OREANDA-NEWS. Tesco's planned sale of its Korean operations will reduce leverage and improve financial flexibility, bringing key credit metrics closer to the level we generally view as appropriate for its 'BB+' rating, Fitch Ratings says. But reduced diversification following the sale increases the importance of turning around the UK business to drive further deleveraging. Following completion of the announced disposal, we will therefore need to review the progress in the UK before considering lifting the Negative Outlook.

Assuming receipt of shareholder and regulatory approvals, the sale will generate net proceeds of nearly GBP3.6bn (including GBP200m lower lease liabilities associated with the South Korean operations) and Fitch expects Tesco to receive a further GBP700m in FY16 from the expected sale of its Dunnhumby customer data unit. Applying the proceeds to debt reduction, we estimate FFO adjusted net financial leverage for FY16 and FY17 will be up to 0.4x lower than we previously expected.

But while the proceeds will increase financial flexibility and improve liquidity ahead of GBP2bn of debt maturities in FY16, the FFO adjusted net financial leverage of the less diversified group will remain above the 5.0x we see as consistent with a 'BB+' rating.

The modest immediate deleveraging achieved by the Korean disposal comes at the price of removing a profitable and cash generative business. Korea contributed 9% of FY15 group sales, but had a strong trading profit margin of 5.4% compared with 1.1% in the UK. We estimate the sale will dilute the overall near-term, retail-only profitability of the group to just above 1.0%.

For the remainder of the group, the UK turnaround is increasingly important to drive deleveraging and restore credit metrics. We believe progress will require time as the market in the UK is very competitive, with traditional food retailers challenged by disruptive competition from hard discounters and changing consumer shopping habits.

Tesco has made encouraging efforts to adjust its business model, notably improving its product offer, brand awareness, and supplier relationships. But we expect its volume-driven strategy to suppress UK margins to just above break-even in FY16. We expect to see further information on the progress and breadth of the recovery in the group's 1H16 interims on 7 October 2015. Evidence of an improvement in the retailer's larger formats across the group is particularly important, given their market position and high operational leverage.

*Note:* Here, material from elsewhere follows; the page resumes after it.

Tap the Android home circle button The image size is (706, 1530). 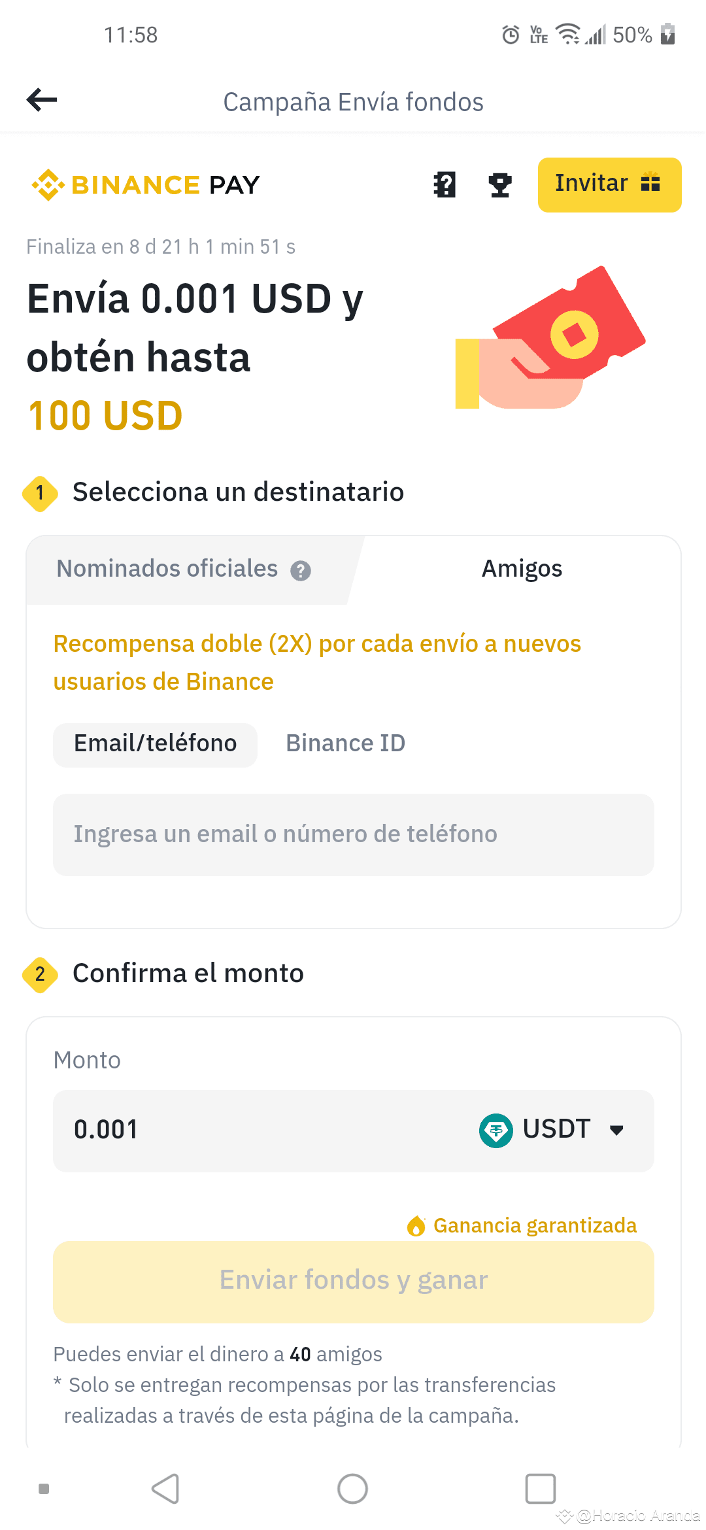(x=352, y=1489)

We believe Tesco will use its improved financial flexibility to accelerate its focus on property management. The retailer is increasing direct store ownership to help floor space optimisation. Rental obligations are a major part of Tesco's cost base in the UK, and therefore a key factor in a sustainable profitability recovery in this market. We see this strategy as positive for Tesco's evolving business risk profile as it offers improved flexibility on store optimisation and the cost base but it could lead to an increase in near-term debt, weakening the financial profile.